Since our last inspection there had been continued changes within the senior management team. The manager who was registered at Heath Lodge had been transferred to another home owned by the provider however had not submitted their application to cancel their registration. A new manager had taken up the post from November 2016, and was in the process of registering. A registered manager is a person who has registered with the Care Quality Commission (CQC) to manage the service. Like registered providers, they are 'registered persons'. Registered persons have legal responsibility for meeting the requirements in the Health and Social Care Act 2008 and associated Regulations about how the service is run.

People did not experience delays whilst waiting for their care to be provided, however staff were rushed when completing tasks. The manager had recruited a significant number of staff to the home and also performance managed a number of staff out of Heath Lodge as they were not working in a way that ensured people received a satisfactory level of care. They had reduced the number of temporary staff working in the home to negligible levels. People’s care plans had been developed to include more up to date information. However, these records still required work to ensure they included all specific information about people's needs and staff did not always read them prior to carrying out care. People’s medicines were managed safely and people received their medicine as the prescriber intended.

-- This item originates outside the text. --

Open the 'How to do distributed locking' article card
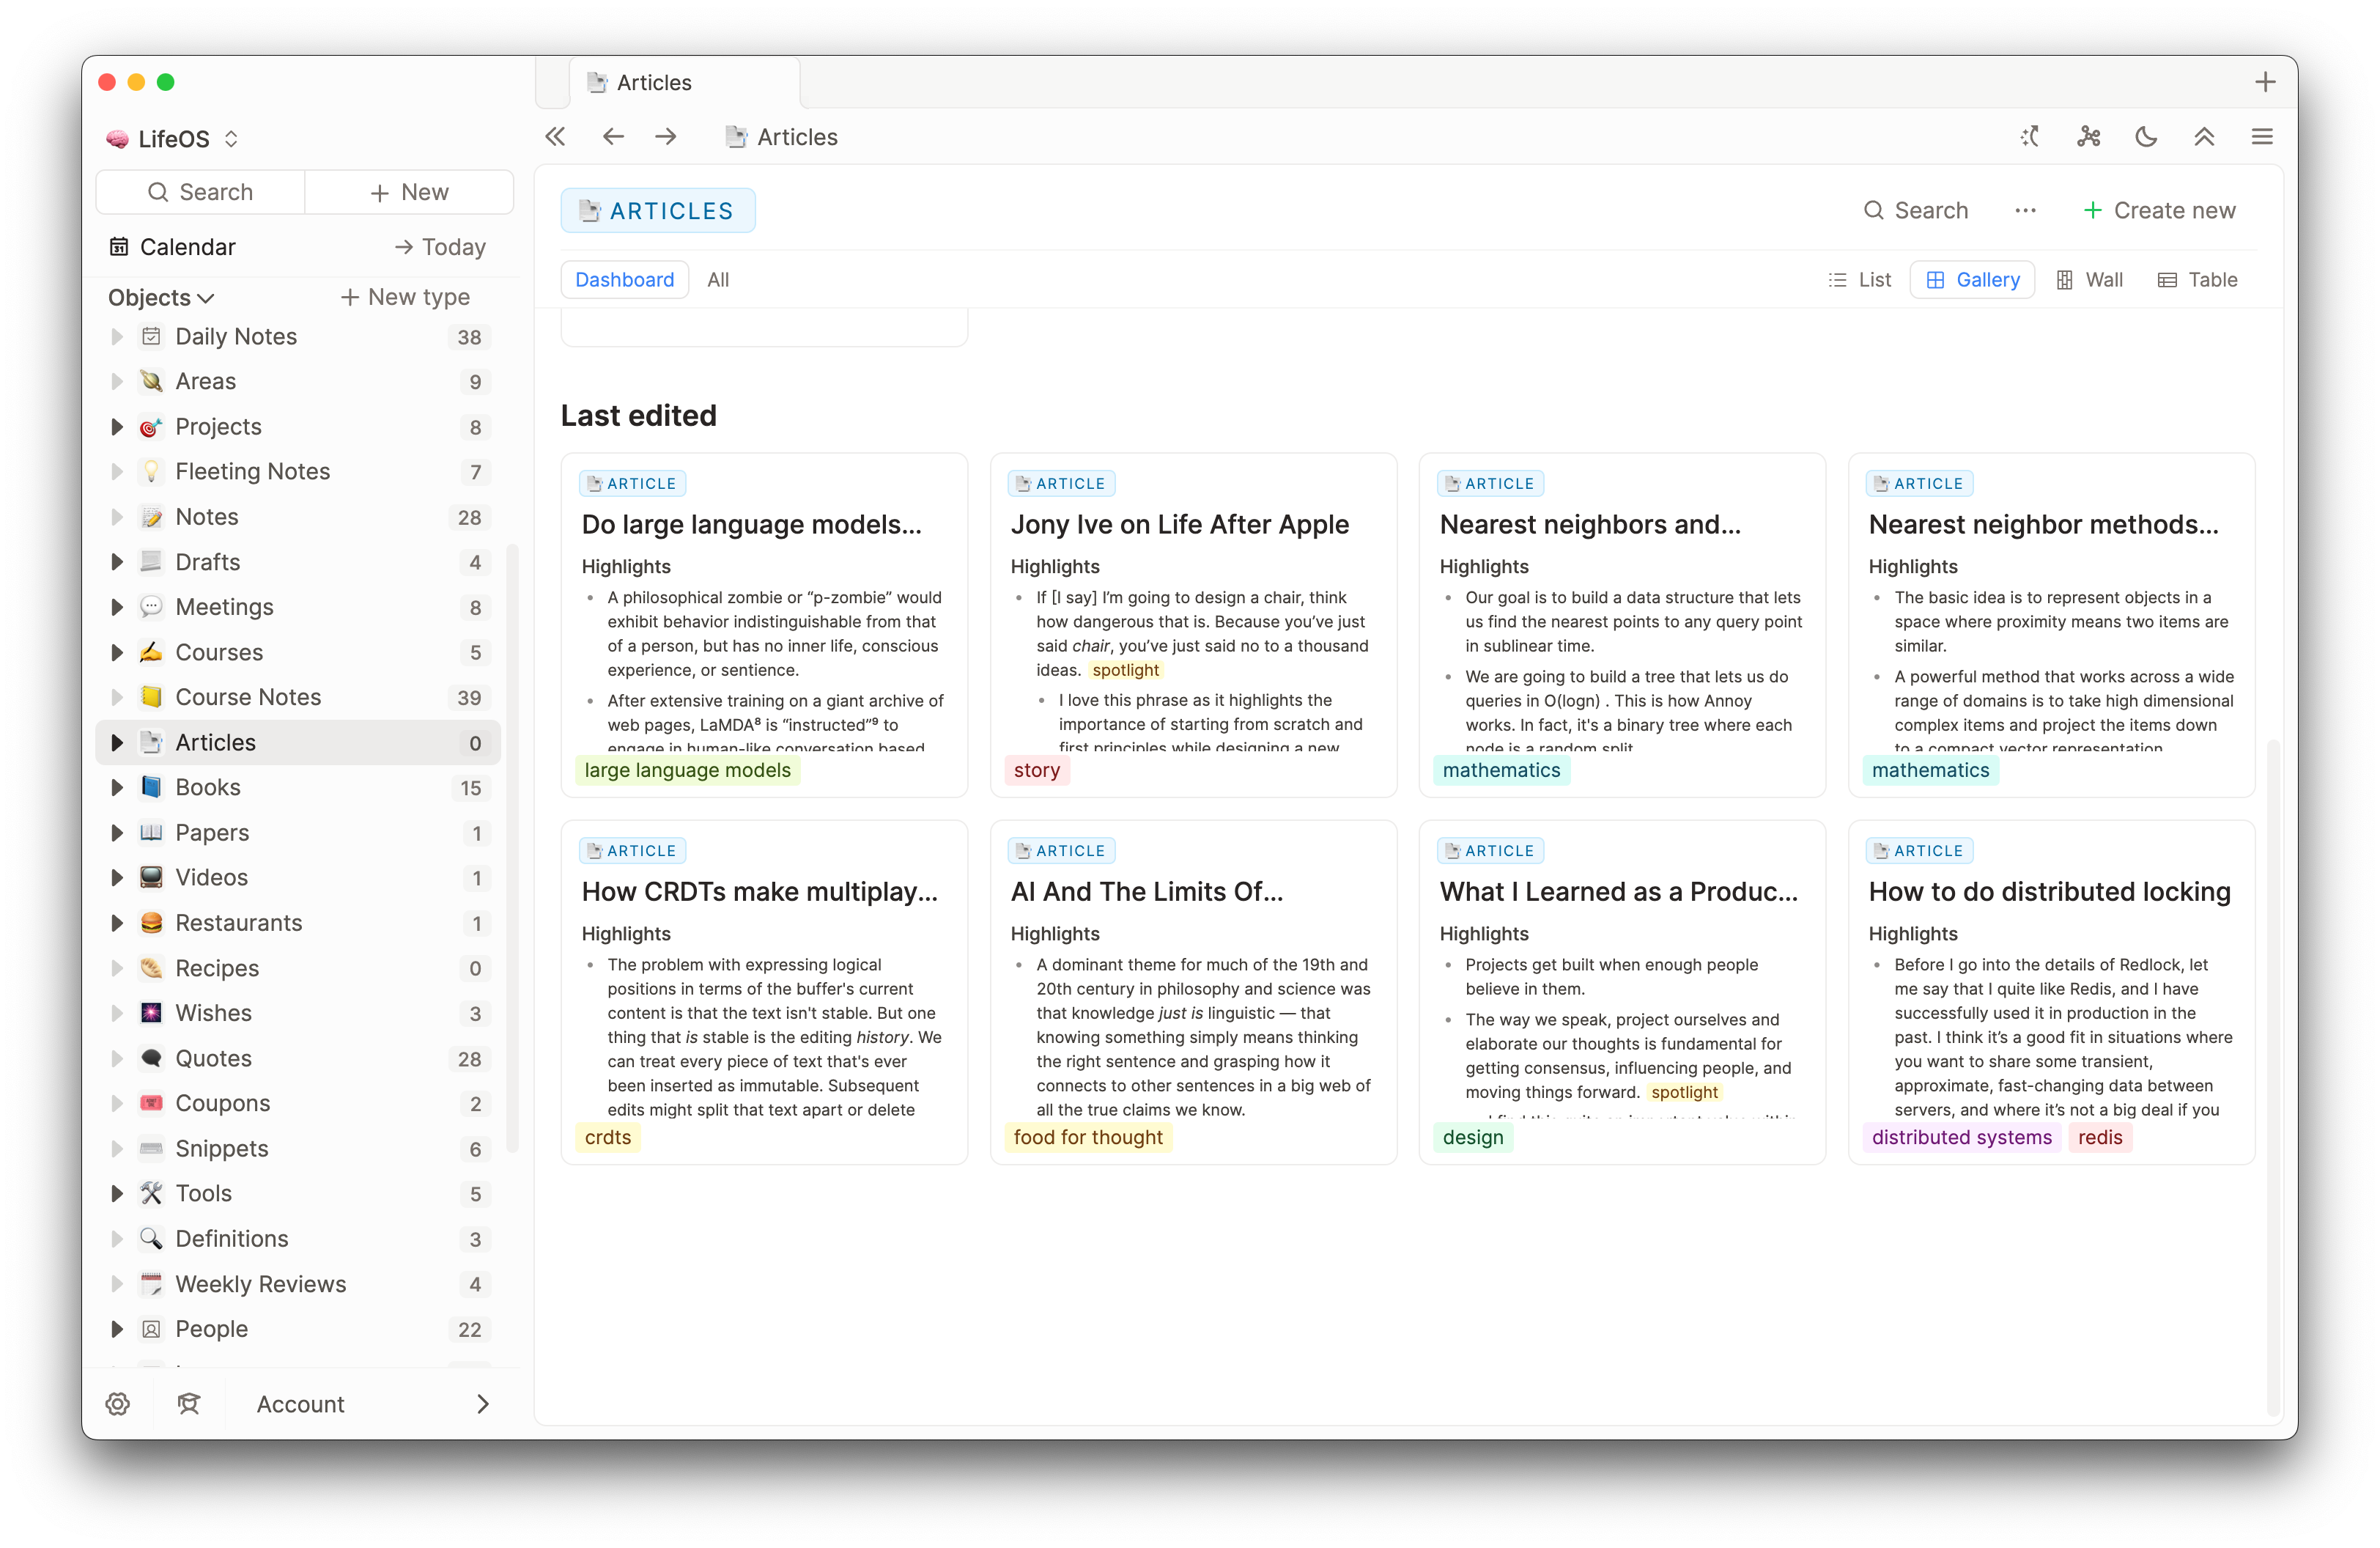This screenshot has width=2380, height=1548. pos(2049,891)
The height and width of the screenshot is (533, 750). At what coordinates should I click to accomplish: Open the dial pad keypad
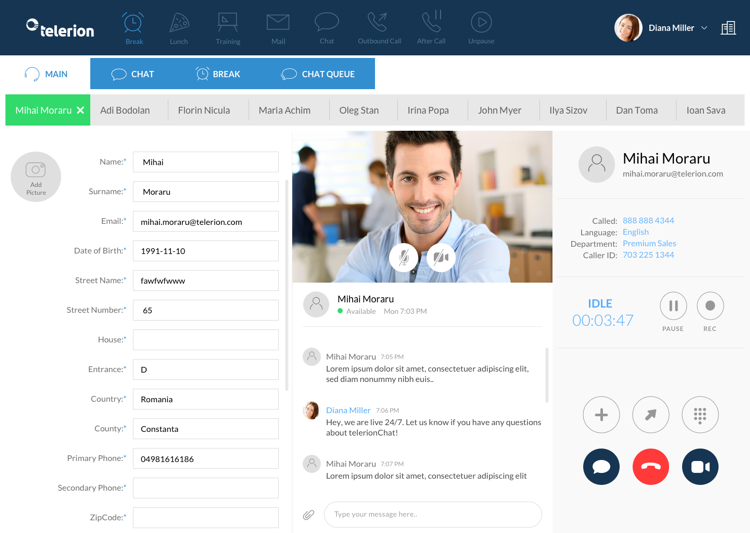point(700,414)
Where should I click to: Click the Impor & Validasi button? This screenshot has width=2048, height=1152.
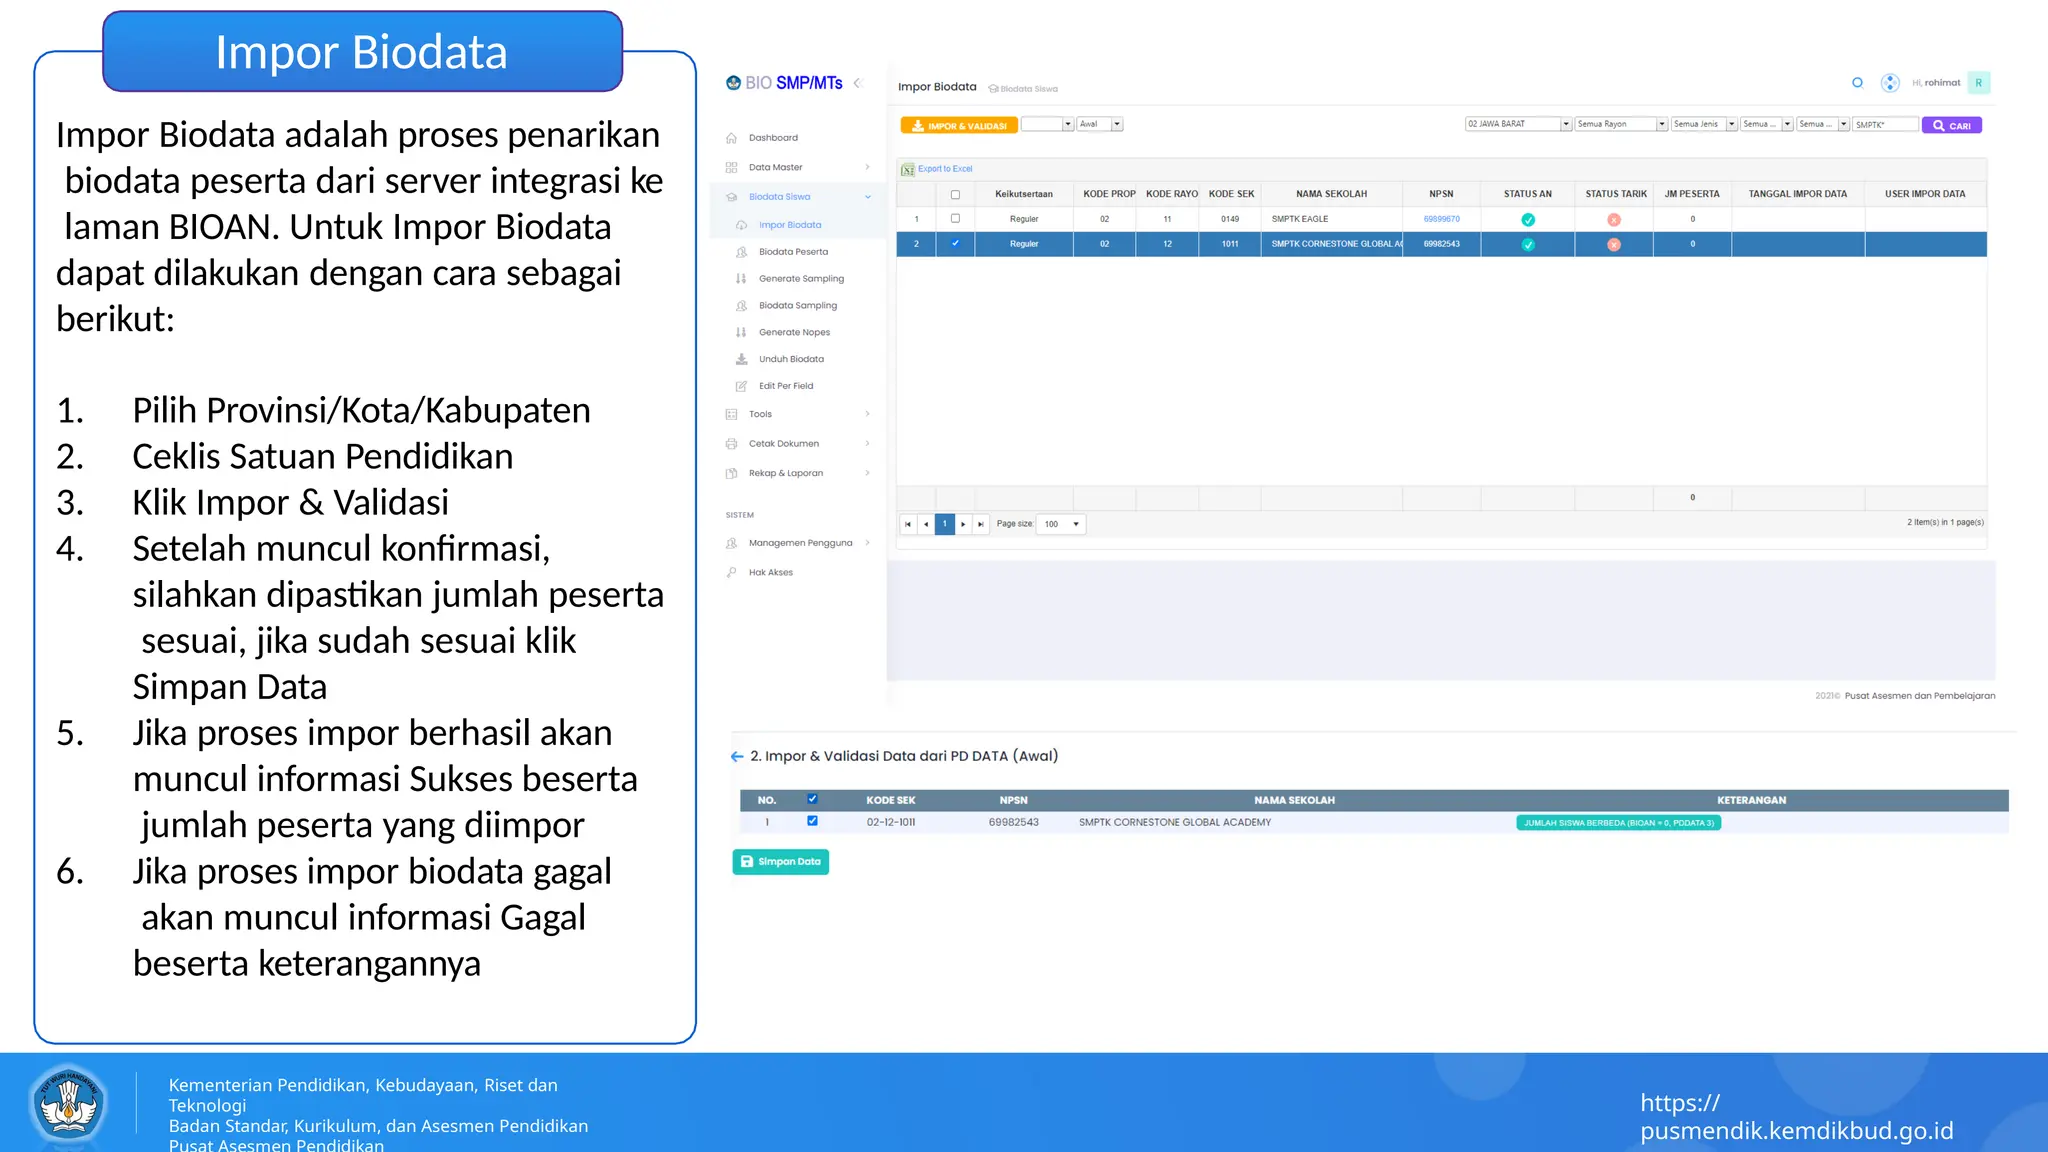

The provider had not ensured there was effective, well trained and supported leadership on each of the floors of the home. Care staff had not all had the training required, and staff had not received regular supervision of their conduct or practise. People's consent was sought however the service did not consistently work in accordance with MCA and DoLS legislation. People were happy with the food and drink provided to them and where people were at risk of weight loss, staff took appropriate actions. People were supported by a range of health professionals.

Individual staff members spoke and interacted with people in a kind and friendly manner, and none of the staff observed lacked a caring approach to people. However staff did not always ensure people's social needs were met. People felt able to raise a concern or complaint with staff who they felt would take appropriate action to resolve these. People were provided with regular opportunities to meet so they could discuss improvements in the home or be kept abreast of developments.

People did not always receive high quality care that was well led. The action plan submitted to us following our previous inspection had not been completed and issues identified following local authority reviews of the care had also not been completed. Care records and records relating to the management of the service were incomplete. Staff felt the manager involved them in discussions about the running of the home; however people felt the manager was not always visible.